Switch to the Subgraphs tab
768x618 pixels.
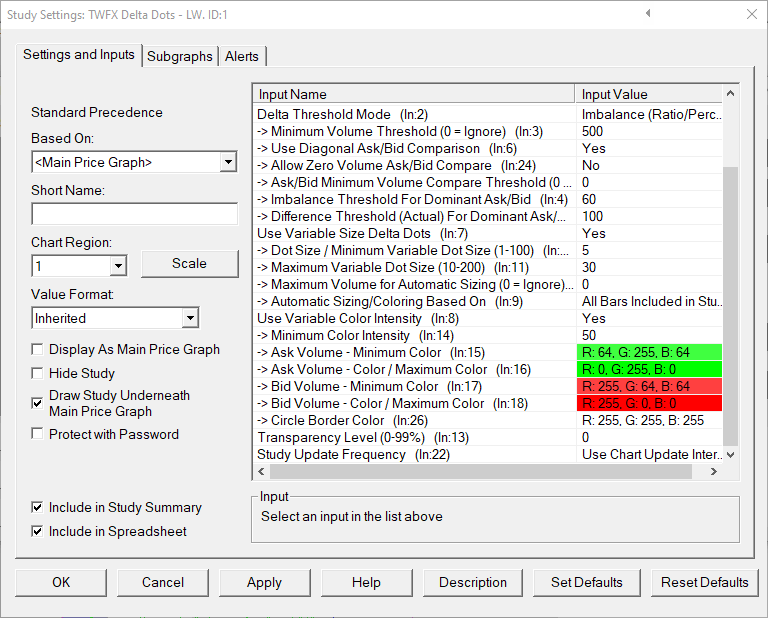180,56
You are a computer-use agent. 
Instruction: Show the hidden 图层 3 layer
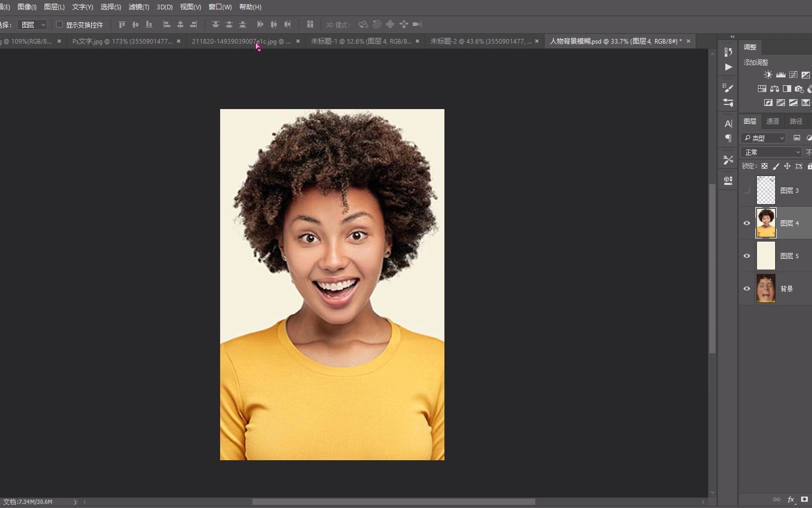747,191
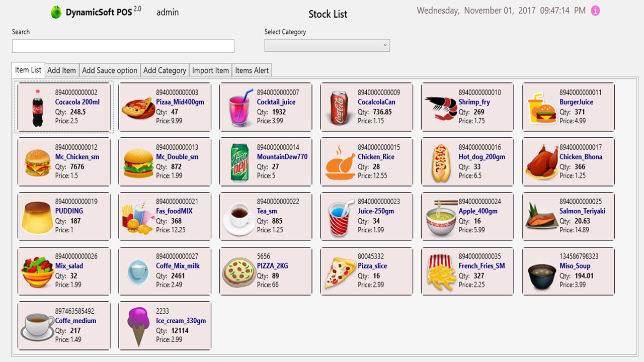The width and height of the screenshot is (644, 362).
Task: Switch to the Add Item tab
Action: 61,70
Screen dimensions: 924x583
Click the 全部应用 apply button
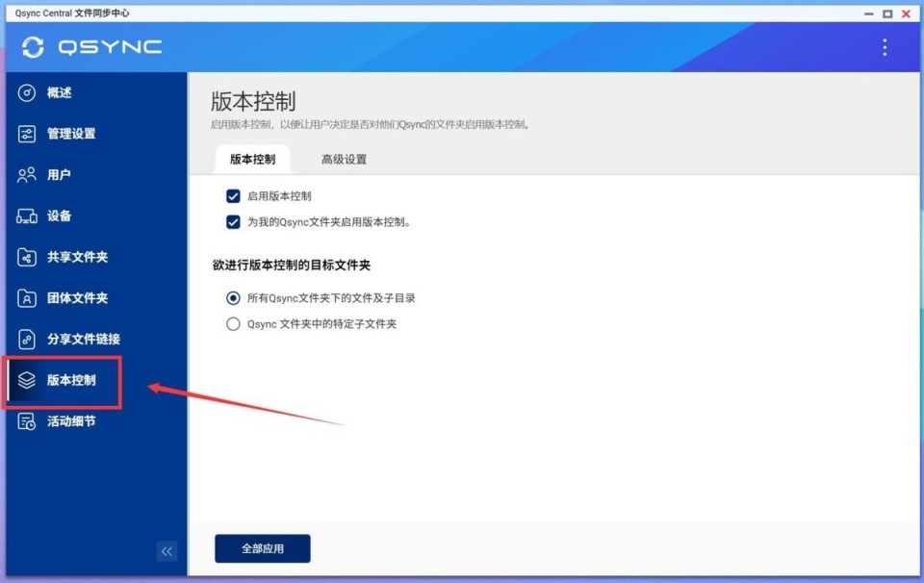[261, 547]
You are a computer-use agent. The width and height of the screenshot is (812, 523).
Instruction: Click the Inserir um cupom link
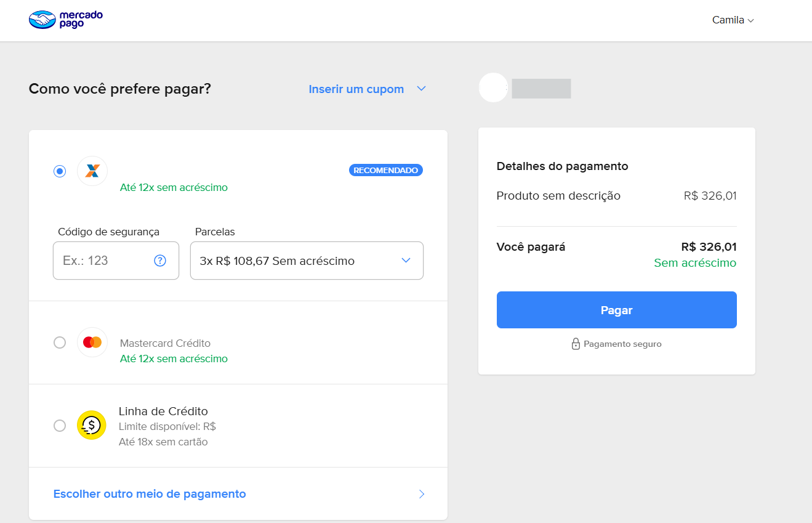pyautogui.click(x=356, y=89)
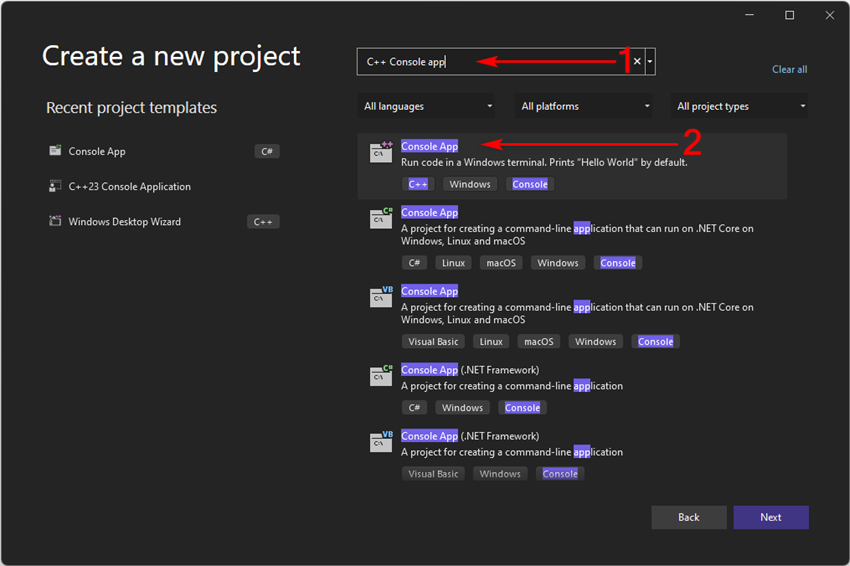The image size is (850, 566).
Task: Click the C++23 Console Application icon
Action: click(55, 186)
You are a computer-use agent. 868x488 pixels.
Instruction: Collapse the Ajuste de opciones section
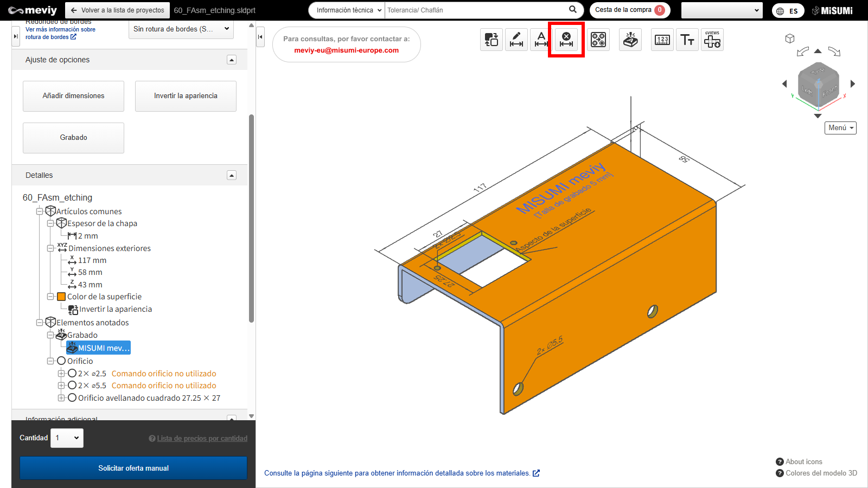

◆ **WORK ITEM**:
The records are to be retyped in full and exactly, with no image carried over.

◆ **TASK RESULT**:
Switch to the Subgraphs tab
768x618 pixels.
180,56
You are a computer-use agent. 
Instruction: Show the hidden 图层 3 layer
747,191
The width and height of the screenshot is (644, 362).
Task: Switch to the Add Item tab
Action: 61,70
Screen dimensions: 924x583
Click the 全部应用 apply button
[261, 547]
You are a computer-use agent. The width and height of the screenshot is (812, 523).
Instruction: Click the Inserir um cupom link
pyautogui.click(x=356, y=89)
The image size is (850, 566).
Task: Click the C++23 Console Application icon
Action: click(55, 186)
You are a computer-use agent. 868x488 pixels.
Instruction: Collapse the Ajuste de opciones section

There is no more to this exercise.